- Born: October 30, 1966 (age 59) Columbia, Illinois, U.S.
- Occupation: Phlebotomist
- Criminal status: Incarcerated
- Conviction: First degree assault
- Criminal penalty: Life imprisonment

= Brian Stewart (phlebotomist) =

American criminal

Brian T. Stewart (born October 30, 1966) is a former phlebotomist from Columbia, Illinois, who was convicted in December 1998 of injecting his son (born Brian Stewart Jr., now known as Brryan Jackson) with HIV-contaminated blood.

== First Degree Assault ==
Source:

On February 6, 1992, in St Joseph's Hospital West, in Lake St. Louis, Missouri, Stewart's 11-month-old son Brryan was being treated for asthma and pneumonia when he was infected with the virus. Stewart's wife contacted Stewart to inform him that their son was in the hospital. When he arrived, he sent her to the café to get a beverage. Stewart then injected tainted blood into his son. When she returned, Brryan was screaming in Stewart's arms. The tainted blood was incompatible with Brryan's. The boy was diagnosed with AIDS in 1996.

On April 22, 1998, Stewart was charged with first-degree assault; the county prosecutor stated that this was because first-degree assault results in a longer sentence than attempted murder.

Prosecutors stated that Stewart was a phlebotomist who had daily access to blood, and Stewart's co-workers testified that Stewart had previously made threats to harm people using contaminated blood when he was angry. The motive behind the crime was Stewart's desire to avoid paying child support to the boy's mother.

A Missouri jury found Stewart guilty of first-degree assault on December 6, 1998. Stewart's attorney, Joe Murphy, said that "My client has maintained all along that he is innocent" and also claimed that "Mom made an allegation and everyone ran with it."

On January 9, 1999, Stewart was sentenced to life imprisonment at St.

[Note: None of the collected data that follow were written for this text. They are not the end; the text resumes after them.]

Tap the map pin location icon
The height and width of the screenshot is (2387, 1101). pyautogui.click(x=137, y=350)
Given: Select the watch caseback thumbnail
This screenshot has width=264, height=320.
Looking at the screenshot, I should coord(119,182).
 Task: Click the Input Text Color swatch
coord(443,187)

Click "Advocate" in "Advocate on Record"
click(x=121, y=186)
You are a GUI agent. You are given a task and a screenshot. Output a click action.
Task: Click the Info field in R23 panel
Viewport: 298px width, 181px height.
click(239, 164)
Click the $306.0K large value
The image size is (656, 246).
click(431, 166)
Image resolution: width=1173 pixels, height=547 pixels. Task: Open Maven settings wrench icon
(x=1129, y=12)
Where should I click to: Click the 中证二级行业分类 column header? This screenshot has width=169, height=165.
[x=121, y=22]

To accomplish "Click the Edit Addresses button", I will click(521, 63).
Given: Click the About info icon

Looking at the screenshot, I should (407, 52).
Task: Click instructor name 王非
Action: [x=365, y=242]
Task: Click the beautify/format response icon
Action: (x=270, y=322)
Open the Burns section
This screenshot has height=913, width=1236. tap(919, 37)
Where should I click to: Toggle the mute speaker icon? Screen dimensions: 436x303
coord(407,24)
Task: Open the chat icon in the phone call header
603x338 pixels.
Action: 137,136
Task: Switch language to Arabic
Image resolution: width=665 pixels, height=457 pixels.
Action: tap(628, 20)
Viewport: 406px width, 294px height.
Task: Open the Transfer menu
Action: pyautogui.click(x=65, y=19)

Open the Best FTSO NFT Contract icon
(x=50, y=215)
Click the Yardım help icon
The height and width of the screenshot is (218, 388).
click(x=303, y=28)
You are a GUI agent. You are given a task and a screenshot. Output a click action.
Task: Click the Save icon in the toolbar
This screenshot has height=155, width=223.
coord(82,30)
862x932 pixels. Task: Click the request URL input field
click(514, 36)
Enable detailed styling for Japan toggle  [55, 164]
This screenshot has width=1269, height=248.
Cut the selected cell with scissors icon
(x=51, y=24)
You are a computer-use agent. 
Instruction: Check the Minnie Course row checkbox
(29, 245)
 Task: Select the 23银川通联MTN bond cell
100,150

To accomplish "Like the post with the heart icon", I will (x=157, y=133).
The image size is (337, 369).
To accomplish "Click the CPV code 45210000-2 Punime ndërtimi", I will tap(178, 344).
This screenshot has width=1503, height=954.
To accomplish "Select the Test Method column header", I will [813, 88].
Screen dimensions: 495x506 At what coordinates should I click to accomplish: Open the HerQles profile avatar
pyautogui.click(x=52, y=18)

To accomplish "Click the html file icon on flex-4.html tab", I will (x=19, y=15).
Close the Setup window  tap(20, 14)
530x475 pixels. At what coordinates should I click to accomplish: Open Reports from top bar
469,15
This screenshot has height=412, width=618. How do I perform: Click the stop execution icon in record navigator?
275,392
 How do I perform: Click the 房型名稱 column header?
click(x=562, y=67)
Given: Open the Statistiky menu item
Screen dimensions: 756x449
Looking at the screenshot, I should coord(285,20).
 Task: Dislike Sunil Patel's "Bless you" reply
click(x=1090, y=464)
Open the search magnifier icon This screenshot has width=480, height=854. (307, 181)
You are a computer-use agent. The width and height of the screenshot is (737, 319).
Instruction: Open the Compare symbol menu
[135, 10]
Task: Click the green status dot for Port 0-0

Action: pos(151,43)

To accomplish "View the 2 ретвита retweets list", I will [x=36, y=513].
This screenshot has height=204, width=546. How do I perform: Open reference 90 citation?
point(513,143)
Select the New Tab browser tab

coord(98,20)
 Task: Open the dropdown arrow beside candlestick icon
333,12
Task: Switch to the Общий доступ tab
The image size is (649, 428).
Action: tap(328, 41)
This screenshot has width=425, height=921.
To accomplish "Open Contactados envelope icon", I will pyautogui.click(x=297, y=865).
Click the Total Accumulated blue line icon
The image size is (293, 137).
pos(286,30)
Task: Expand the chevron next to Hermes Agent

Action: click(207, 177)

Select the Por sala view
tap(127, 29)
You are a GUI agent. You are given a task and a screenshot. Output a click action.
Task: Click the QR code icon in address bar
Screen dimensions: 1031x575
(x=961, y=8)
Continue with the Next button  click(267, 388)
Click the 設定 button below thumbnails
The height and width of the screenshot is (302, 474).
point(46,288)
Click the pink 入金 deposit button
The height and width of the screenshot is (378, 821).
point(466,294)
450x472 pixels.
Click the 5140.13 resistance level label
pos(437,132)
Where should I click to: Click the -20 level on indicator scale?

Charles County Circuit Court. Judge Ellsworth Cundiff said that the maximum sentence was inadequate, and told Stewart "injecting a child with the HIV virus really puts you in the same category as the worst war criminal" and "when God finally calls you, you are going to burn in hell from here to eternity."

Stewart became eligible for parole in 2011, but was twice denied.